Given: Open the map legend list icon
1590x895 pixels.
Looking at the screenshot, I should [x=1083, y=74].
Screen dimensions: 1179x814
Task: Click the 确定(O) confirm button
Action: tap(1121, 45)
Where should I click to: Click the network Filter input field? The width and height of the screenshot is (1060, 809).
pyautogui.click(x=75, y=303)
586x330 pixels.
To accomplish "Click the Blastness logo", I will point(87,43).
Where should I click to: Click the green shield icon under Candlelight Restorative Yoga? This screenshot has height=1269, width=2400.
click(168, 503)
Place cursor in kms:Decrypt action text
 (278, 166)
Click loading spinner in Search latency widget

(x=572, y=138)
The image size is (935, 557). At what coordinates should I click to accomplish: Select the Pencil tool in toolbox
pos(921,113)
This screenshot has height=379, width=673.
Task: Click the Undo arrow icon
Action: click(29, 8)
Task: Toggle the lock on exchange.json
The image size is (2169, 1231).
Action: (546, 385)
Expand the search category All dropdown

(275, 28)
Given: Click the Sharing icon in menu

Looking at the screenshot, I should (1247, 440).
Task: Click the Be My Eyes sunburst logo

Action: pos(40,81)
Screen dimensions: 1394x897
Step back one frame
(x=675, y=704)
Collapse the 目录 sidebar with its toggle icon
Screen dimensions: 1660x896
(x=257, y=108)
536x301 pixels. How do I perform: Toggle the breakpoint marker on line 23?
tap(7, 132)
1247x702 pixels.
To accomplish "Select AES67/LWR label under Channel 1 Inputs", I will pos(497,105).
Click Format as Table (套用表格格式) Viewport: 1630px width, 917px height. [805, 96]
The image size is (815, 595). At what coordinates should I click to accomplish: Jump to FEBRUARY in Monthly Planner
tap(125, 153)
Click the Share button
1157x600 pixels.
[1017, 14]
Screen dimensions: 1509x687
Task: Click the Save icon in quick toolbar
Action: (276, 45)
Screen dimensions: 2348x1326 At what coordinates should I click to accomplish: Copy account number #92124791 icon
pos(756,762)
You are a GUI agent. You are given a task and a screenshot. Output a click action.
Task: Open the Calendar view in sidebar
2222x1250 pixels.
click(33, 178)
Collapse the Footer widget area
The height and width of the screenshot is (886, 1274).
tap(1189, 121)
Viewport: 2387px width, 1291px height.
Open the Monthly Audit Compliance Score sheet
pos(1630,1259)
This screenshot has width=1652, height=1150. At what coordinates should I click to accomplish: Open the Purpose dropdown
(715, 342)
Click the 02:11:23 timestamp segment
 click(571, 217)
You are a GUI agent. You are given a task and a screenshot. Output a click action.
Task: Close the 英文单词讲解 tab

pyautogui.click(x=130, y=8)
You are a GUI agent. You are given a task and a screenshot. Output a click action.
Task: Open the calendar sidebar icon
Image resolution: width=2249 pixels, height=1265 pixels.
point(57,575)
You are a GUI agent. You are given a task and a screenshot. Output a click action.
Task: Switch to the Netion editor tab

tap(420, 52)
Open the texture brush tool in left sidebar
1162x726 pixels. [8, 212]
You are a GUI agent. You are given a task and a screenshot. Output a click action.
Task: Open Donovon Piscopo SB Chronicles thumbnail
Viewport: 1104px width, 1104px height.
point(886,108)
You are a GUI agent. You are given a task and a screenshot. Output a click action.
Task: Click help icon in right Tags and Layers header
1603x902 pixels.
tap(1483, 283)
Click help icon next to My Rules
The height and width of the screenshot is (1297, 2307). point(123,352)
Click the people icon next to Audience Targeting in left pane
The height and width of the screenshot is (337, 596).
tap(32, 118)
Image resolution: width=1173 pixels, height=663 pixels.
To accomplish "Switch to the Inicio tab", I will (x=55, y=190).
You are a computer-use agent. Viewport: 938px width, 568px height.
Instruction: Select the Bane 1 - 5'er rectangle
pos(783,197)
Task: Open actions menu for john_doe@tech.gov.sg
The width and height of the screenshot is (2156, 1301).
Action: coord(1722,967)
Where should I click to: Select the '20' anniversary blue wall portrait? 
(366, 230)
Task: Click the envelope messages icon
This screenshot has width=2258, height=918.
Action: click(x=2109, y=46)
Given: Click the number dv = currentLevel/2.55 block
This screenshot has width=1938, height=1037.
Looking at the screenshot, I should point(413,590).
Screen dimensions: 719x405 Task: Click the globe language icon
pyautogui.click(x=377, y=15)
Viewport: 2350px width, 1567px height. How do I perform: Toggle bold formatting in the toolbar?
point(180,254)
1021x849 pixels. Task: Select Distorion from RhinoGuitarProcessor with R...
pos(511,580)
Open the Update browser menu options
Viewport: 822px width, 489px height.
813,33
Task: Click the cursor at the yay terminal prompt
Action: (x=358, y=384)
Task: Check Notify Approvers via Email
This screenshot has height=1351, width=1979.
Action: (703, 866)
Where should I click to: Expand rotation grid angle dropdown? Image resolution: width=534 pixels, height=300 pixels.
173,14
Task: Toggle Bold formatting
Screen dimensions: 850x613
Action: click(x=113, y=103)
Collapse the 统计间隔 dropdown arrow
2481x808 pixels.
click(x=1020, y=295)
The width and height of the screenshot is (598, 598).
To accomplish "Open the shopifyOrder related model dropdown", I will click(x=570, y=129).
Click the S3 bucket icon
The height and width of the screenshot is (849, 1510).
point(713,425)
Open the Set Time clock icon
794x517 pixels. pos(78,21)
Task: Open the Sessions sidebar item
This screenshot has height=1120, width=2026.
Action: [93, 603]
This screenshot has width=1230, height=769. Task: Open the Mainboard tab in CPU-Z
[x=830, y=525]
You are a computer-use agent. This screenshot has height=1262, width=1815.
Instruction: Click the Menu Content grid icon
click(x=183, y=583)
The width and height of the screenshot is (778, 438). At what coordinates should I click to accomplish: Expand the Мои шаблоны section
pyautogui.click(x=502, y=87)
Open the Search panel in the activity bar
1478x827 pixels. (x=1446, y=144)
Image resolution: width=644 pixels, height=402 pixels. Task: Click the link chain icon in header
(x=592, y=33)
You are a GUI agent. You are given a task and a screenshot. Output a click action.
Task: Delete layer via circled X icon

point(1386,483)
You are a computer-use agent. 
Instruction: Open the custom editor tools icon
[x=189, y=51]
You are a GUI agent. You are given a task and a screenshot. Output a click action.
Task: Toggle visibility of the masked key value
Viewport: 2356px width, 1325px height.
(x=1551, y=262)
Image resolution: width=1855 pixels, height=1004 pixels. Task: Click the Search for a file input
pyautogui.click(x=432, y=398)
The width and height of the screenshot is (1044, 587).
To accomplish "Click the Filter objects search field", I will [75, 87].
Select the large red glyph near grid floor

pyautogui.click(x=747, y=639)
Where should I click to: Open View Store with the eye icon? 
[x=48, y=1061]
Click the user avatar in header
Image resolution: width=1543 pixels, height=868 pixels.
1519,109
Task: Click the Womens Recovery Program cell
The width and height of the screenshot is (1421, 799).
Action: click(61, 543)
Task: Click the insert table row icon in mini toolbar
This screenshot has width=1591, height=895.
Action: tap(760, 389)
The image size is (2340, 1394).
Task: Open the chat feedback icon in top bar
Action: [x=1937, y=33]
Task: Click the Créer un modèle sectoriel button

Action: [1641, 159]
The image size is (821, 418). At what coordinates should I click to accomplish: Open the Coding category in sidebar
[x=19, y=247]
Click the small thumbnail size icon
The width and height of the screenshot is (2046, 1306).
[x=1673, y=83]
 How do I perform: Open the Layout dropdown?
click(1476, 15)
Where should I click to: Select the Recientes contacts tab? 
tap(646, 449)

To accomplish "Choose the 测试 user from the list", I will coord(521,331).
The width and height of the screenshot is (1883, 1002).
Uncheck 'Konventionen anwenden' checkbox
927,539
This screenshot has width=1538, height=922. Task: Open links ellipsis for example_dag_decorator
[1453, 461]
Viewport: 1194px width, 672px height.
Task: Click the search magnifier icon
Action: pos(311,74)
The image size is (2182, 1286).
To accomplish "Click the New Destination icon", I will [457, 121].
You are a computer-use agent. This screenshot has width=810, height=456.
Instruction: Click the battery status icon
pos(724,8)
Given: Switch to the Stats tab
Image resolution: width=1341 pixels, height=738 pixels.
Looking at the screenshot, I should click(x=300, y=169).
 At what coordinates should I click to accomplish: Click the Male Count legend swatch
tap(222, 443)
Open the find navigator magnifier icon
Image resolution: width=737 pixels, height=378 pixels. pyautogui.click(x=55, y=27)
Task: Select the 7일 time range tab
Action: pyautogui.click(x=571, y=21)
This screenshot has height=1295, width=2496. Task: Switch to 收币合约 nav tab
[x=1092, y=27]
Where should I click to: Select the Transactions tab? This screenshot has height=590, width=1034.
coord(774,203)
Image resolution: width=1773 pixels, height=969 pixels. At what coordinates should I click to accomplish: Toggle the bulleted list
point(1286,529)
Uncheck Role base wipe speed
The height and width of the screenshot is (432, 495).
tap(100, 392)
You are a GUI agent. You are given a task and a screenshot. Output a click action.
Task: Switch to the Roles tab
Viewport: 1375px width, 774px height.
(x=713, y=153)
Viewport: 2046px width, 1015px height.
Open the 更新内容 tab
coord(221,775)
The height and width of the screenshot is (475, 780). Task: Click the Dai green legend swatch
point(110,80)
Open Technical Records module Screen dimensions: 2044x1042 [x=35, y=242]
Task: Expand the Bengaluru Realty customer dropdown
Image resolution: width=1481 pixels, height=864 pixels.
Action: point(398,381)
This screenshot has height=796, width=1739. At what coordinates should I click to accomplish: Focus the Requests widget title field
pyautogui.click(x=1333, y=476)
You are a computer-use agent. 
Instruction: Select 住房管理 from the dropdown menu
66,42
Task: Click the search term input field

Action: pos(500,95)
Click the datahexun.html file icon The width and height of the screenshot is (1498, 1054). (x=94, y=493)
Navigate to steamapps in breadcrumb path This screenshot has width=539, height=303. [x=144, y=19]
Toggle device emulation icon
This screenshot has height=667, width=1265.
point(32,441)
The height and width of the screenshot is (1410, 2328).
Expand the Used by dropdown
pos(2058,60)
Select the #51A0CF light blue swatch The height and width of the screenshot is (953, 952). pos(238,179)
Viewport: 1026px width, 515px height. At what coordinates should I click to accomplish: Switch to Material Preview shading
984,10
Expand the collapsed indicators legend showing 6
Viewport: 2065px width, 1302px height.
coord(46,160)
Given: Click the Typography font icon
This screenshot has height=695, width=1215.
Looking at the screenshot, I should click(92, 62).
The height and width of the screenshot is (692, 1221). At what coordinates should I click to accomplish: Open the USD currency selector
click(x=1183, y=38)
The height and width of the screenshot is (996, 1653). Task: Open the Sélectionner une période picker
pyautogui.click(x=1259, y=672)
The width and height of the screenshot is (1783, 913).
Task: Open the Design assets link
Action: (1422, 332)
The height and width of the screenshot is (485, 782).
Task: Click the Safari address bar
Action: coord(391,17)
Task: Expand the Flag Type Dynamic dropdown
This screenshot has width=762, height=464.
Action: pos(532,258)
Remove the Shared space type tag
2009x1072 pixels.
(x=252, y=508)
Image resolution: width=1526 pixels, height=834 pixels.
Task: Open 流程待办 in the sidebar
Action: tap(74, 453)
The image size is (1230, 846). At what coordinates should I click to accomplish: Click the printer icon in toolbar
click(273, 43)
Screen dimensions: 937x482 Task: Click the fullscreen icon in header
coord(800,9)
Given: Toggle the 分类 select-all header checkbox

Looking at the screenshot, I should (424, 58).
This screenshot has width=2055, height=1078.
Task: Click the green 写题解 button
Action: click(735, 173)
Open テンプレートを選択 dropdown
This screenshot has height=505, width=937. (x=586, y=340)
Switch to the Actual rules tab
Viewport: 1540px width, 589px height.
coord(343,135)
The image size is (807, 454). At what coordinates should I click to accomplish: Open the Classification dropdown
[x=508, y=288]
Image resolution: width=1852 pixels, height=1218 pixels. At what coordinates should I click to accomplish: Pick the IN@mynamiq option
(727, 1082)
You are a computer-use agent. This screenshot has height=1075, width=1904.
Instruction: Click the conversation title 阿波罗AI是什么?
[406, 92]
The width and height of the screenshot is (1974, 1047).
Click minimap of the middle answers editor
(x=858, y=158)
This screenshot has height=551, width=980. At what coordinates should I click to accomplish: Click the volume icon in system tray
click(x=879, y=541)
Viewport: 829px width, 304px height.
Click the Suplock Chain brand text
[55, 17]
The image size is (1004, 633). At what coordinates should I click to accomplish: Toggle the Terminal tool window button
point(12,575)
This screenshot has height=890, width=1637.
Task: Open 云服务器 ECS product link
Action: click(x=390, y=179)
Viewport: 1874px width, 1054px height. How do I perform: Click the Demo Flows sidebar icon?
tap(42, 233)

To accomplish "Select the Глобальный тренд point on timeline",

EXERCISE DIRECTIONS:
Each line in the listing above from the one containing "Given: Switch to the Stats tab" through the one containing "Task: Expand the Bengaluru" should be repeated exactly, and no other line.

FINISHED EXERCISE:
Given: Switch to the Stats tab
Image resolution: width=1341 pixels, height=738 pixels.
Looking at the screenshot, I should click(x=300, y=169).
 At what coordinates should I click to accomplish: Click the Male Count legend swatch
tap(222, 443)
Open the find navigator magnifier icon
Image resolution: width=737 pixels, height=378 pixels. pyautogui.click(x=55, y=27)
Task: Select the 7일 time range tab
Action: pyautogui.click(x=571, y=21)
This screenshot has height=1295, width=2496. Task: Switch to 收币合约 nav tab
[x=1092, y=27]
Where should I click to: Select the Transactions tab? This screenshot has height=590, width=1034.
coord(774,203)
Image resolution: width=1773 pixels, height=969 pixels. At what coordinates should I click to accomplish: Toggle the bulleted list
point(1286,529)
Uncheck Role base wipe speed
The height and width of the screenshot is (432, 495).
tap(100, 392)
You are a GUI agent. You are given a task and a screenshot. Output a click action.
Task: Switch to the Roles tab
Viewport: 1375px width, 774px height.
(x=713, y=153)
Viewport: 2046px width, 1015px height.
Open the 更新内容 tab
coord(221,775)
The height and width of the screenshot is (475, 780). Task: Click the Dai green legend swatch
point(110,80)
Open Technical Records module Screen dimensions: 2044x1042 [x=35, y=242]
Task: Expand the Bengaluru Realty customer dropdown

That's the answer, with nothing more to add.